That, I should note, is relatively easy to say when I am not qualified for 2/3 of those. (I can't comfortably swim one length of a pool. So.)

March 24, 2020

Unbreakable is free on YouTube; I watched some of it last night and will watch the entire thing this weekend. Maybe--probably--by coincidence, iRunfar published a "where are they now" on Nick Clark, and Treeline talked about an Anton comeback.

It felt like sitting several desks ago, a couple positions back, listening to podcasts and reading blogs. These are things one can still do, of course, though there are fewer blogs and probably more podcasts (the hosts of which mostly trade one another as guests, so far as I can tell).
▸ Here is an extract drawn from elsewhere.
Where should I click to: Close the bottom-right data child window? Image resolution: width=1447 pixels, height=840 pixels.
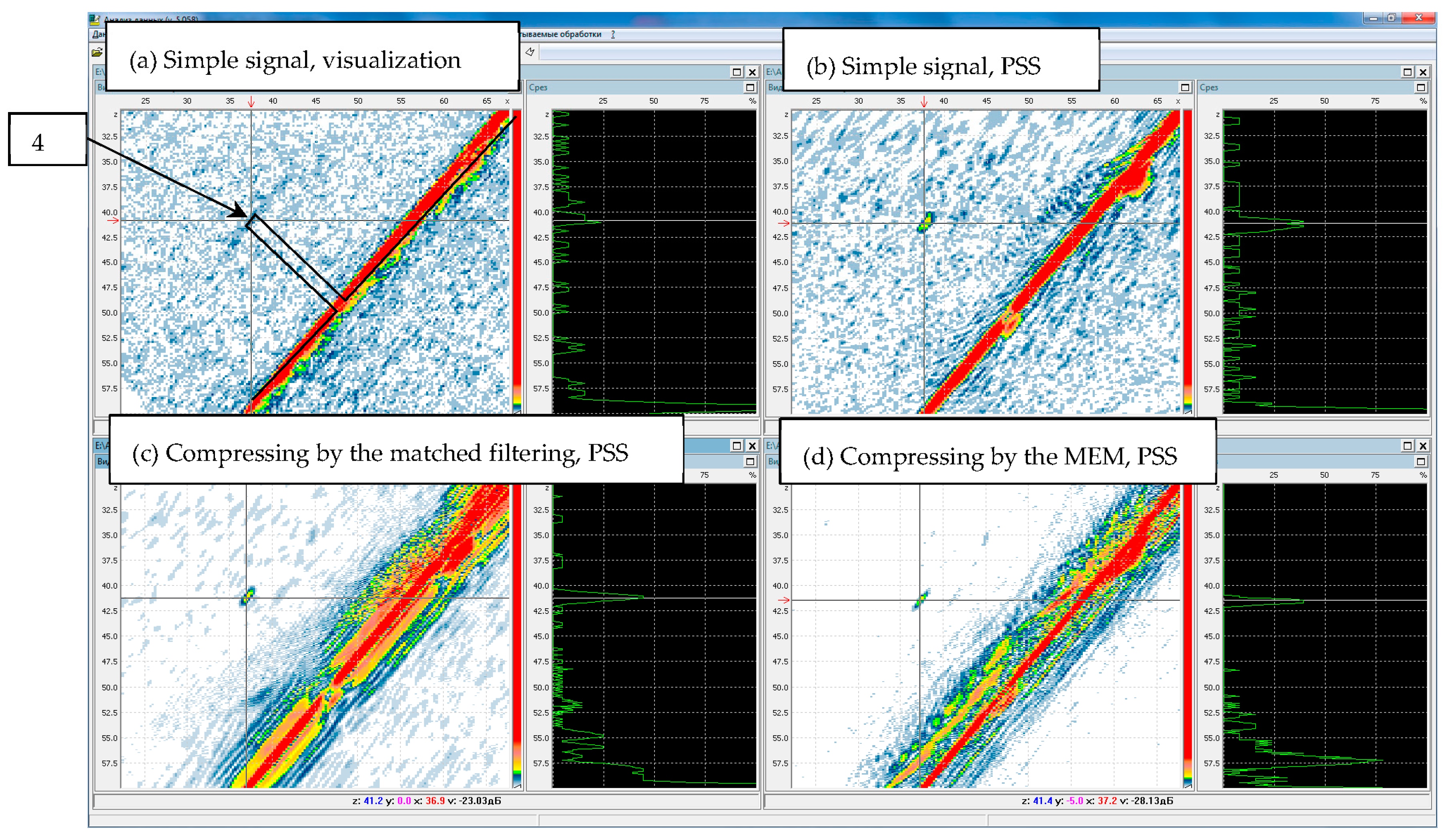tap(1423, 445)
Both Nick and Anton's blogs were some of the most trafficked--owing to the detail with which they described their training, and probably no little projection. That is, if I could only train that much, in those environs, maybe I could... well, the mind can only wander so far into fantasy. But "so far", often enough, is pretty far. Far enough to get you out the door, down the street, a mile or so from the trailhead, at which point you're liable to keep going, and maybe even enjoy yourself--or if not that, at least derive some satisfaction from the rocks passing underfoot, the trees going back, the roots feeding deeply as you imagine, maybe, increased capillary density is doing the same in your legs.

Well.

In Unbreakable, you get to see both of them running. There are shoes that no longer exist, a company that no longer makes running gear altogether (RIPPI, maybe?), and Ian Sharman, briefly, wearing too much black and a funny hat. (There still is Ian, of course. And Kilian, who I did not remember ever looking so young.)

There was also Geoff Roes, making pasta, and winning. He also had a very good blog. I couldn't remember the name, but when I started to type "Geoff Roes b-", Google autofilled "burnout" first, and then "blog".
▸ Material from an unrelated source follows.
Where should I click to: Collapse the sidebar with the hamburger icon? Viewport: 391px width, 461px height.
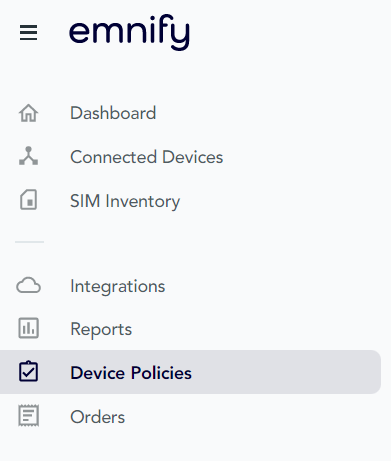click(28, 33)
That is, one might say, what it is. And that was, after a fashion, the angle on both of the aforementioned articles: Does Nick still run? And does Anton still train? (And, if so, what will he do with it?)

The latter--and the article frames the questions as such--is a meme, at this point. Or rather, is still a meme, and has been for years. I have run ultras, do so in flimsy shoes, and have long hair. And though I would argue the former are simply stupidity and preference intertwined, and the latter a result of really liking Ride the Lighting in 6th grade, we're all imperfect self-evaluators. So maybe I'm a part of that; maybe this is a part of that; I don't know.
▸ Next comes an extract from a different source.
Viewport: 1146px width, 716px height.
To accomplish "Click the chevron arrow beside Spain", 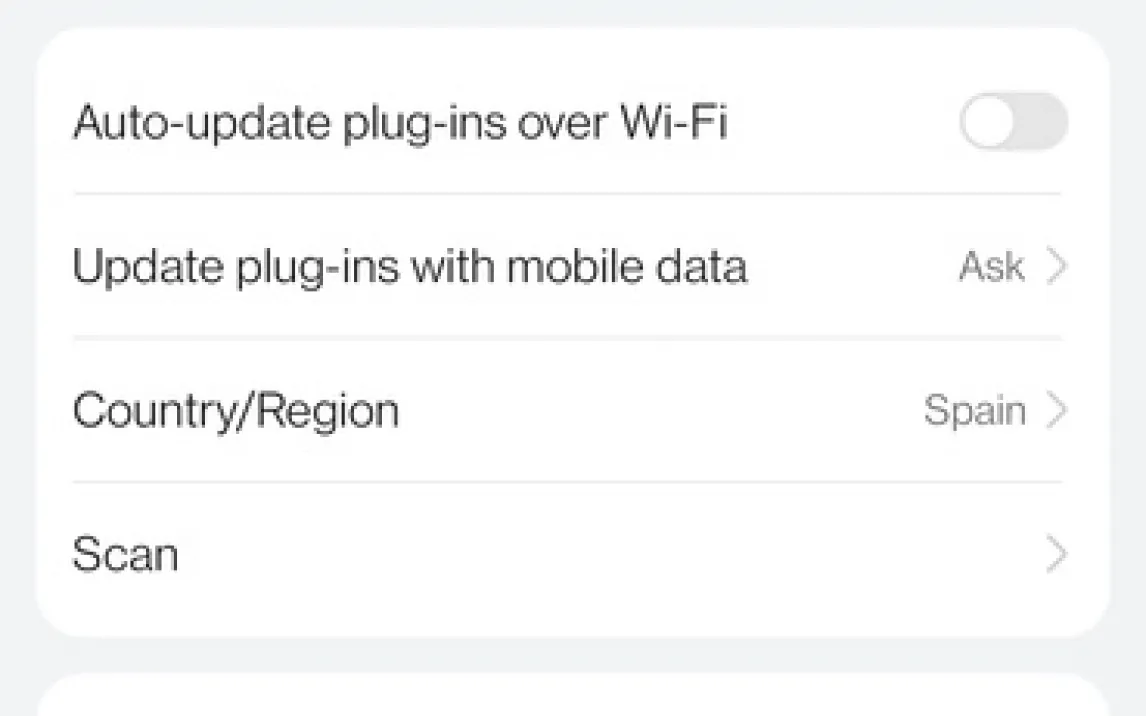I will coord(1056,411).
Maybe putting three semi-colons in once sentence is an indicator of something, or many things, related to all of this or none of it or some fraction in between. 

But. About Nick, I'd heard very little. It does seem he's good, which is good. He used to be really fast--maybe the best top-end resume at Western States to never win it--and now he's not, but that doesn't seem to matter to him, or bother anyone else.

Which, also, is good.

It is trite to point out that good things are always good, maybe especially when other things are not--though other things are always not good, if we're being honest. Still, running. It's good to want other people to have what they want, and to pursue what we want in the meanwhile. Maybe there will be races soon, or something that approximates soon. I'd like to do a specific 50k, but who knows, and maybe big fall thing, but it all feels silly to plan, and even sillier to point it out.